== The problem ==
Return the lines between the line containing "At what coordinates" and the line containing "(x=70, y=357)", inclusive, reproducing them verbatim and omitting the pictures.

== Entries ==
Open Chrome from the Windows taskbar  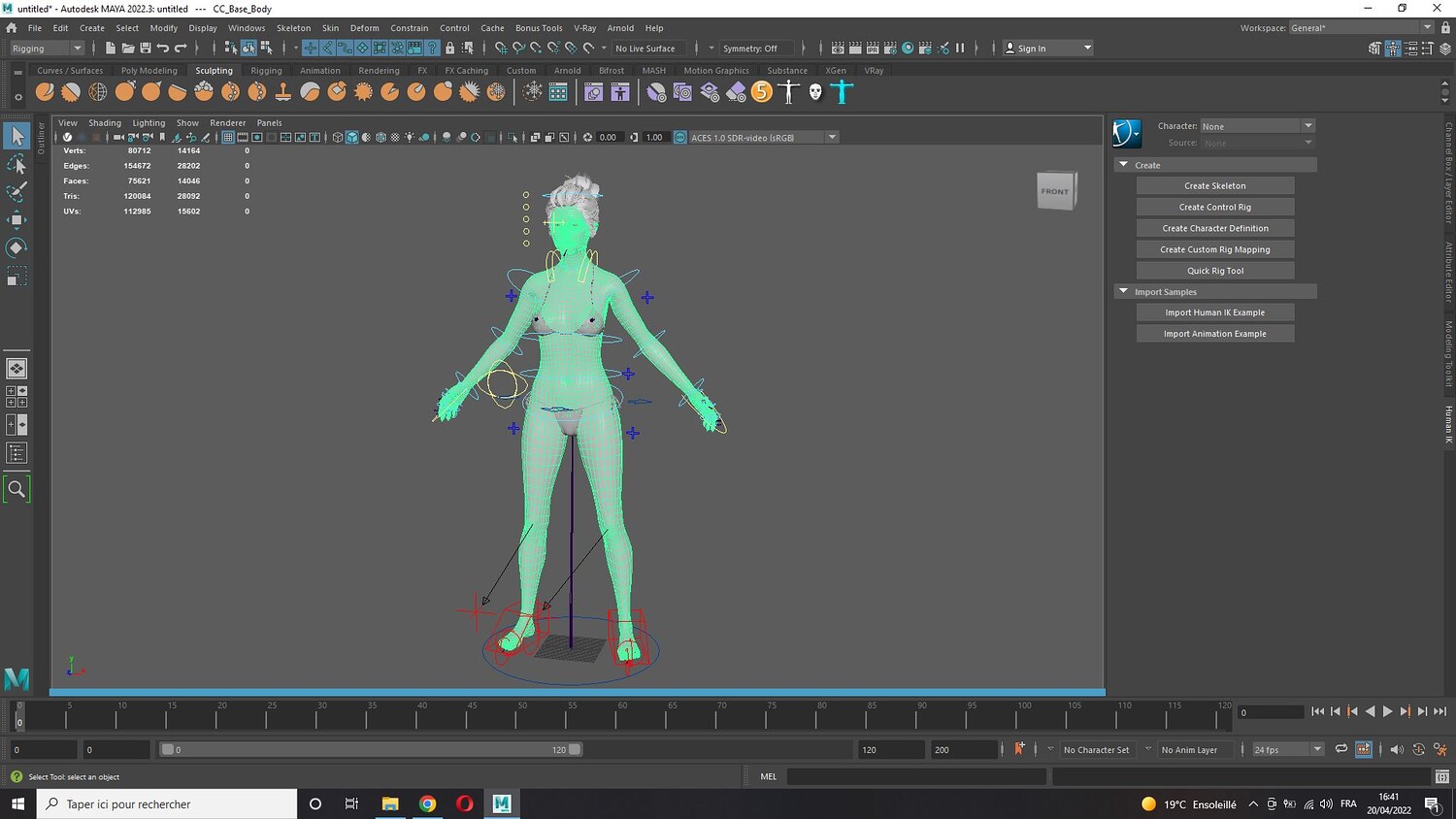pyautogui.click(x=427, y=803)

--

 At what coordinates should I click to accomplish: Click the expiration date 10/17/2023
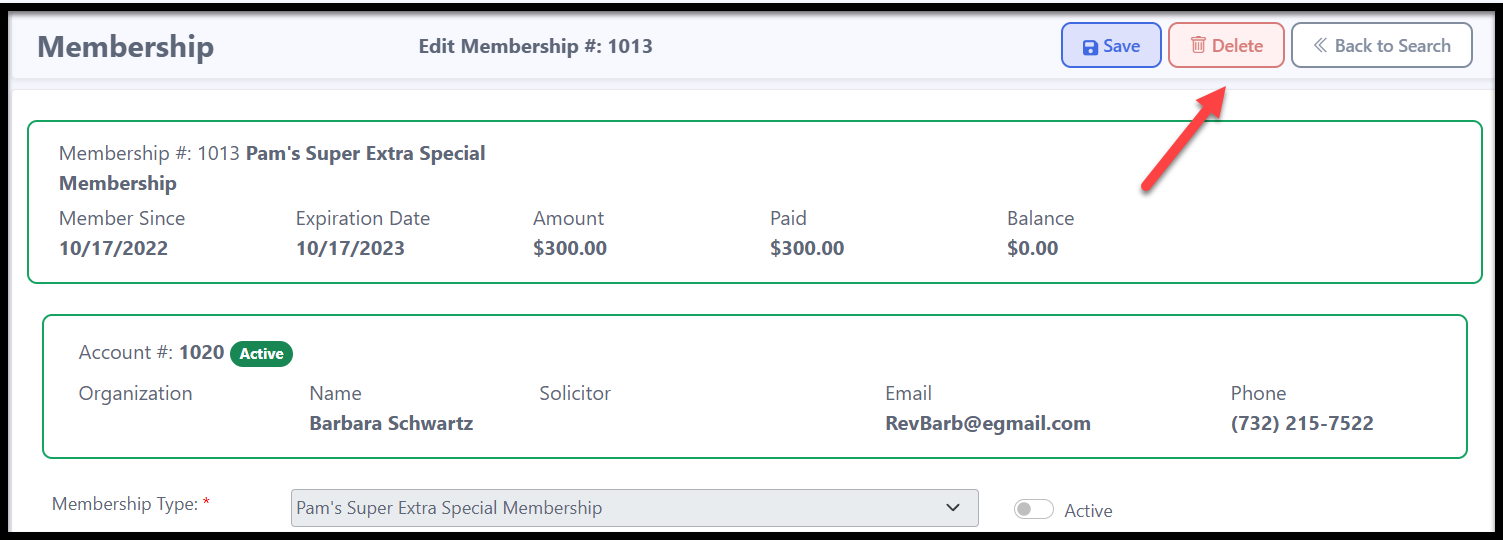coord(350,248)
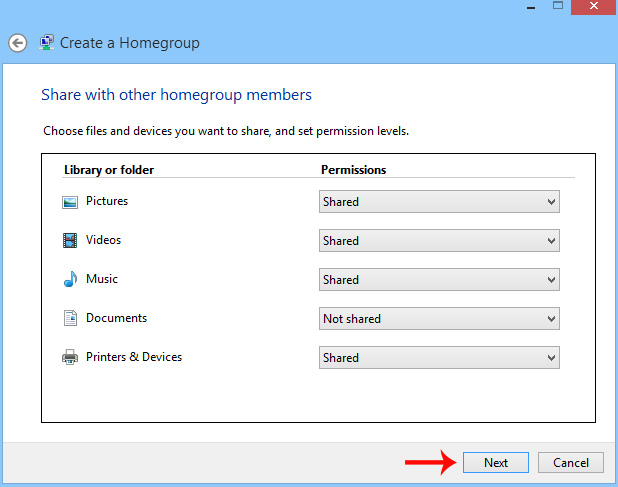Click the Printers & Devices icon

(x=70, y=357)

== Response ==
 At what coordinates should I click to accomplish: Click the expiration date 10/17/2023
coord(350,248)
Click the Printers & Devices icon

(x=70, y=357)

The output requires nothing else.